With lots of playoff experience, Darryl Sydor stands ready to speak up.
By DAMIAN CRISTODERO
Published April 8, 2004
TAMPA - Darryl Sydor admitted he doesn't have anything earth-shattering to say, and it's nothing his teammates haven't heard before.
But the Lightning defenseman will say it anyway tonight before Tampa Bay opens the best-of-seven East quarterfinals against the Islanders. And his teammates will listen.
They will listen because Sydor has played 116 postseason games, second on the Lightning to Dave Andreychuk's 139, and because he played in three Stanley Cup finals and won with the 1999 Stars.
They will listen because Sydor has lived through with Dallas what Tampa Bay, the No. 1 seed in the East, does not want to consider, losing in the first round to a team most expect it to beat.
"Being the No. 1 seed, all it does is get you the first two games at home," Sydor said Wednesday. "If you don't take advantage of it, it's no good. So we busted our butts to get that, but it's a clean slate. And I'll stress that."
The Lightning faces eighth-seeded New York tonight. The No. 2 Stars faced the No. 7 Oilers in 1997 and lost in seven.
Worse, Dallas swept the four-game regular-season series. The Lightning lost three of four to New York this season, and that is where Sydor said Tampa Bay could shift some of the pressure.
"Are we the underdogs? For some reason, we're not," Sydor said. "The reason is we're the No. 1 seed. But if you really want to get into it, we're the underdog. They beat us three to one, didn't they?"
"I think he's just going to relate to the players exactly what it takes to compete in the playoffs," coach John Tortorella said. "Darryl Sydor has gone through the wars and won a Stanley Cup. We can use him as a sounding board."
Sydor, 31, has been much more since being acquired in January from the Blue Jackets for Alexander Svitov.

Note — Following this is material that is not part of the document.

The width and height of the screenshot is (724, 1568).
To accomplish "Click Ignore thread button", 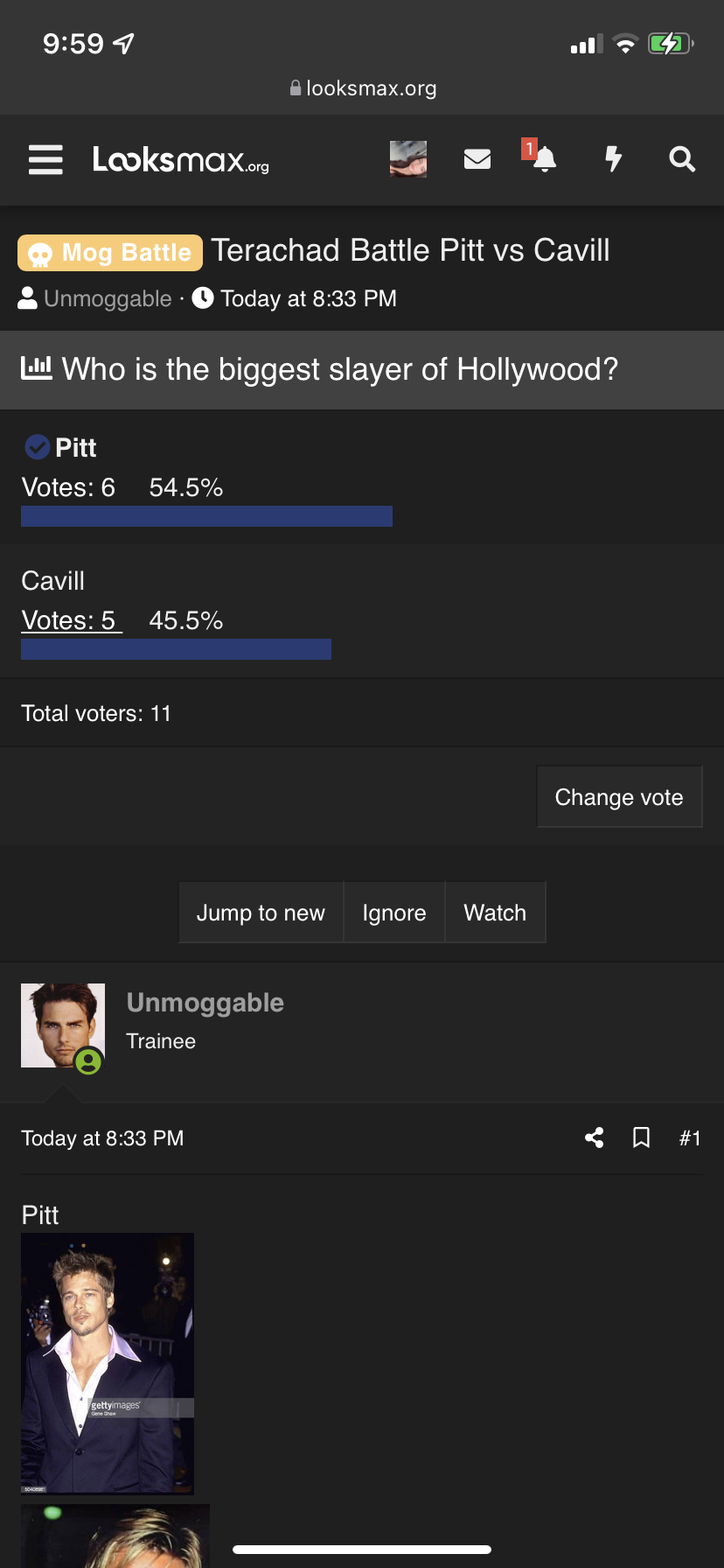I will pos(394,913).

The Edmonton native is a solidifying force on the blue line and gives the Lightning a much-needed good first pass from the defensive zone.
Sydor has just one goal and six assists in 31 games for Tampa Bay and said he wants to jump into the offense more consistently. But the pressure to elevate his game is vastly different from what he experienced with Columbus, where he was expected to lift the fourth-year franchise.
"I put a lot of pressure on myself to do well," Sydor said. "I felt I had an opportunity to turn that thing around, and it never worked out. So in that sense, I still feel like I failed a little bit at that."
Losing made it worse.
"But you don't always learn things when everything is going well," he said. "Sometimes, you learn a lot from failure. It's a team thing. I knew that before, but I had never been on the other side of it and losing every night. That was the good part about coming here. Everybody has a good thing going. I don't have to put as much pressure on myself. I don't feel I have to do five things instead of worrying about just one."
Sydor, who also reached the final with the 1993 Kings and 2000 Stars, said family and friends in Edmonton heard relief in his voice after the trade.
"I've had numerous people tell me they could just tell I was rejuvenated about getting back to winning," he said. "There's a lot of energy in this room, and it was fun to come here and have that feeling you're going to do well and your team is going to win."
Which brings us back to tonight's game. Sydor said he isn't sure when he will speak to his teammates or for how long. Maybe it happens in private conversations, maybe with the group.
Defenseman Cory Sarich said it will be welcome.
"He's not overly vocal, but he picks his spots," he said. "He's been there before, and that will really stand out come the playoffs. That's where he's really going to show up and shine."
"Whoever is strongest on details, strongest with its effort, will win," Sydor said.
See, nothing earth-shattering. But very important.